> [ЗАДАНИЕ]: Повторите без изменений строки из записей ниже, начиная со строки, где есть «Click the Vegas», и до строки, где есть «Viewport: 1188px width, 782px», включая обе.

> [МАТЕРИАЛЫ ЗАДАНИЯ]:

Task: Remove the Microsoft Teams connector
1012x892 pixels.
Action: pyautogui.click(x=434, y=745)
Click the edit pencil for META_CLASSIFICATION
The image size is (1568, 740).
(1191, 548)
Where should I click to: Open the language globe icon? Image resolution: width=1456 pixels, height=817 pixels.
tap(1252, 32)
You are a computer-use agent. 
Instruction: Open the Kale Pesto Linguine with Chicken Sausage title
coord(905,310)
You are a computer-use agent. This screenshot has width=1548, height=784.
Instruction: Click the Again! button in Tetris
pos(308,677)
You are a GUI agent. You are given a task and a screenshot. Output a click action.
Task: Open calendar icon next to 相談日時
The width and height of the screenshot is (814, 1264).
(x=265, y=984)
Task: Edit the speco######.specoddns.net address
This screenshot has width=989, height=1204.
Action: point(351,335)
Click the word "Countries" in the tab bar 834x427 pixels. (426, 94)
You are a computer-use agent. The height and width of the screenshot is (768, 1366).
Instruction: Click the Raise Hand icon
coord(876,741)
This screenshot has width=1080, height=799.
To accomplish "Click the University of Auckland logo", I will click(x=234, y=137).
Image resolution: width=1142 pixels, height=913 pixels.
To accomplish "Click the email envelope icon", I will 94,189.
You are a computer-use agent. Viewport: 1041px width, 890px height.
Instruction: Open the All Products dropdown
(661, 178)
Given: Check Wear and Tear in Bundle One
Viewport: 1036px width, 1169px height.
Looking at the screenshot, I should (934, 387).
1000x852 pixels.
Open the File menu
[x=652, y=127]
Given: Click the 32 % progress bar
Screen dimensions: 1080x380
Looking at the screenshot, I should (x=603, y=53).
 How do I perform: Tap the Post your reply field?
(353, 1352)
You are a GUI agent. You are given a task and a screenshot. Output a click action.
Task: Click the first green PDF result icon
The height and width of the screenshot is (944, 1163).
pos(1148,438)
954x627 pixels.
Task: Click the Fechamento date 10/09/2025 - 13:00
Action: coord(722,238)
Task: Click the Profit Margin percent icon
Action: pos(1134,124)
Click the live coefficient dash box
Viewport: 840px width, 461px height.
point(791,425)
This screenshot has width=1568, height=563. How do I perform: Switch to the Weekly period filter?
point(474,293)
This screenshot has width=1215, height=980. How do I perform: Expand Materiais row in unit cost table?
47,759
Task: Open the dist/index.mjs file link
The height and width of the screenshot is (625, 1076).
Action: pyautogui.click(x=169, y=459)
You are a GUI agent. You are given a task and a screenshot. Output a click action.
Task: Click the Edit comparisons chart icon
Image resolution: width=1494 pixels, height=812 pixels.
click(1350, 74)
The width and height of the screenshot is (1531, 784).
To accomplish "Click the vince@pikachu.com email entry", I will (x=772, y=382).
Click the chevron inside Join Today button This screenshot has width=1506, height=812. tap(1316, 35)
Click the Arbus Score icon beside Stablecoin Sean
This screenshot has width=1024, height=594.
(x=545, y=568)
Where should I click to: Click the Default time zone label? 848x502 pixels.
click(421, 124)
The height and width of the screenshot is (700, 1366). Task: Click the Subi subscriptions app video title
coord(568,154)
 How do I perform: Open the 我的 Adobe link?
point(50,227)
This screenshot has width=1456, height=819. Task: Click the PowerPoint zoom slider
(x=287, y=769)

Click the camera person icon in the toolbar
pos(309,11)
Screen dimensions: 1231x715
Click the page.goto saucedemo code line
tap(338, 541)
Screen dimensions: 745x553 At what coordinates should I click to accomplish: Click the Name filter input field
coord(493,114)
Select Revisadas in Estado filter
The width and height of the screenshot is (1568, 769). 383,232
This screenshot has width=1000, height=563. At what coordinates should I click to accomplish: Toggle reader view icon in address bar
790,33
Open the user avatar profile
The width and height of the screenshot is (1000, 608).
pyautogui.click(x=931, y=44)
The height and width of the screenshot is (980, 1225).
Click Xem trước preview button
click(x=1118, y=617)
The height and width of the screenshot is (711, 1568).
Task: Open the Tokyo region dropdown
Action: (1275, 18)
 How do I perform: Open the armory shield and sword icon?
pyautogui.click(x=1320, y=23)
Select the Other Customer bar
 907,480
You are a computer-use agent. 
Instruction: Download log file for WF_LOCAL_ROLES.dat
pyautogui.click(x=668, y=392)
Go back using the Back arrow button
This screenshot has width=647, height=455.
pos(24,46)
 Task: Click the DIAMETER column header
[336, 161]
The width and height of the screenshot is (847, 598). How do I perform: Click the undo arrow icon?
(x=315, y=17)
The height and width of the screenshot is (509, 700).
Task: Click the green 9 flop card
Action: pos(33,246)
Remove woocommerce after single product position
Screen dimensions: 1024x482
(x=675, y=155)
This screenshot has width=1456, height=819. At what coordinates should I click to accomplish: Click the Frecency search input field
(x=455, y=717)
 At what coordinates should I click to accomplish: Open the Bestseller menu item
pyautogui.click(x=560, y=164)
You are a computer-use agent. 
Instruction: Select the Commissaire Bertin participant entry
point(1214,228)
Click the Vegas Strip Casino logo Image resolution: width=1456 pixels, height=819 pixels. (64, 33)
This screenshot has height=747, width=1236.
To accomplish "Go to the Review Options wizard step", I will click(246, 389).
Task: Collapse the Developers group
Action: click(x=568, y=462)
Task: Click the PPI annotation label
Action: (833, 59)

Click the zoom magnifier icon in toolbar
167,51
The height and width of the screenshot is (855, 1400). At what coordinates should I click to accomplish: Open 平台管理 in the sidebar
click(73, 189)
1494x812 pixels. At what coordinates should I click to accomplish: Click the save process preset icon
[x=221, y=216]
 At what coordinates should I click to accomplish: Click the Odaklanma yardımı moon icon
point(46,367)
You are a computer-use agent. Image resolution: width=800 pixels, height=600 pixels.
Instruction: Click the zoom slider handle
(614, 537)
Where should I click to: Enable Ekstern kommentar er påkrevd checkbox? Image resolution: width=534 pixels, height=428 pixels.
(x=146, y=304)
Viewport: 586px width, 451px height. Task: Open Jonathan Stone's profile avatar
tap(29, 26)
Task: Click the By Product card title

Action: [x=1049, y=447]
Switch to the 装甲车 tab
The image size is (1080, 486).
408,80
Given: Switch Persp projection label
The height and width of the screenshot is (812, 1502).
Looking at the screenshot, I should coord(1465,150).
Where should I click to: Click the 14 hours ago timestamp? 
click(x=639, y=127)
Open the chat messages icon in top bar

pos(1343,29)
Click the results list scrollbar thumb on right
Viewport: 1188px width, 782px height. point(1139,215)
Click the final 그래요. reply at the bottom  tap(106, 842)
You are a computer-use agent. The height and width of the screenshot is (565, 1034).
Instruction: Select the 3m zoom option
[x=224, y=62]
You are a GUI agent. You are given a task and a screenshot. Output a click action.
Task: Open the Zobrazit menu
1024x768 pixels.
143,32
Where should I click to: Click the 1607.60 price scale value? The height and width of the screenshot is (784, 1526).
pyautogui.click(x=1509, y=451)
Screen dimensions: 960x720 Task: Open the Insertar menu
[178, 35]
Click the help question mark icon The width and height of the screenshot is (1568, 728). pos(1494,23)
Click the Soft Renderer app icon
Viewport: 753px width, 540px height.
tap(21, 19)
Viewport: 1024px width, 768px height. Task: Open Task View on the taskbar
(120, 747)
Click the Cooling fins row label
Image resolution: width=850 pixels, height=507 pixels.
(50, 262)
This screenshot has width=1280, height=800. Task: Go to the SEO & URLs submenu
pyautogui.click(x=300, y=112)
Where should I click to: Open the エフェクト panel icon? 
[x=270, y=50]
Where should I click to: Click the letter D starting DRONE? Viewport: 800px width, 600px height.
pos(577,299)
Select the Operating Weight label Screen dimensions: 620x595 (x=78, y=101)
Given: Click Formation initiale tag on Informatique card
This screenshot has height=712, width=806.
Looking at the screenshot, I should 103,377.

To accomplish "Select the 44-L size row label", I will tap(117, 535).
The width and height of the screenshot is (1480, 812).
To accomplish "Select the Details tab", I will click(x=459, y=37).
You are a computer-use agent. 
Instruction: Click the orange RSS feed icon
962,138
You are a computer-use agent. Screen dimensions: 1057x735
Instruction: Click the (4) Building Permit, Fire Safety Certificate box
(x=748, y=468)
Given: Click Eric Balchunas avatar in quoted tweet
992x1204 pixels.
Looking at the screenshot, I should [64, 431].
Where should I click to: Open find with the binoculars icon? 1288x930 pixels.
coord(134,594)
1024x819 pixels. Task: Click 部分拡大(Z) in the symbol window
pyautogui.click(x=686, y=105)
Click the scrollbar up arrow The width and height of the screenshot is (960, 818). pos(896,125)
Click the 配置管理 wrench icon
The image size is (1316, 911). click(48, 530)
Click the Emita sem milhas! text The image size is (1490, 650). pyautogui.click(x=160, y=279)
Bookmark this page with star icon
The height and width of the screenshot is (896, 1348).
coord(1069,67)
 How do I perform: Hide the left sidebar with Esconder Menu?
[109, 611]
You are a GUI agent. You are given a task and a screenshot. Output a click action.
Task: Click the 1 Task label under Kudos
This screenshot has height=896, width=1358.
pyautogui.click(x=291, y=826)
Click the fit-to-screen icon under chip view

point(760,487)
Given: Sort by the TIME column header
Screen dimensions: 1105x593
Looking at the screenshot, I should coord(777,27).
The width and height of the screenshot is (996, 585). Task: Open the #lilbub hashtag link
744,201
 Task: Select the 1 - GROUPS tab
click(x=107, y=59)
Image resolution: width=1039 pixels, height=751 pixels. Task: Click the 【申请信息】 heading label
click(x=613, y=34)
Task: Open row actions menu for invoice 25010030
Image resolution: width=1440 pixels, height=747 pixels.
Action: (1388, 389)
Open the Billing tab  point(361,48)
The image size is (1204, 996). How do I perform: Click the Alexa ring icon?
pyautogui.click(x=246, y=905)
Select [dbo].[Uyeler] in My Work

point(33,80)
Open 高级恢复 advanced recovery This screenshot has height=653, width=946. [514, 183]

> [ОТВЕТ]:
Click the Vegas Strip Casino logo Image resolution: width=1456 pixels, height=819 pixels. (64, 33)
This screenshot has height=747, width=1236.
To accomplish "Go to the Review Options wizard step", I will click(246, 389).
Task: Collapse the Developers group
Action: click(x=568, y=462)
Task: Click the PPI annotation label
Action: (833, 59)

Click the zoom magnifier icon in toolbar
167,51
The height and width of the screenshot is (855, 1400). At what coordinates should I click to accomplish: Open 平台管理 in the sidebar
click(73, 189)
1494x812 pixels. At what coordinates should I click to accomplish: Click the save process preset icon
[x=221, y=216]
 At what coordinates should I click to accomplish: Click the Odaklanma yardımı moon icon
point(46,367)
You are a computer-use agent. Image resolution: width=800 pixels, height=600 pixels.
Instruction: Click the zoom slider handle
(614, 537)
Where should I click to: Enable Ekstern kommentar er påkrevd checkbox? Image resolution: width=534 pixels, height=428 pixels.
(x=146, y=304)
Viewport: 586px width, 451px height. Task: Open Jonathan Stone's profile avatar
tap(29, 26)
Task: Click the By Product card title

Action: [x=1049, y=447]
Switch to the 装甲车 tab
The image size is (1080, 486).
408,80
Given: Switch Persp projection label
The height and width of the screenshot is (812, 1502).
Looking at the screenshot, I should coord(1465,150).
Where should I click to: Click the 14 hours ago timestamp? 
click(x=639, y=127)
Open the chat messages icon in top bar

pos(1343,29)
Click the results list scrollbar thumb on right
Viewport: 1188px width, 782px height. point(1139,215)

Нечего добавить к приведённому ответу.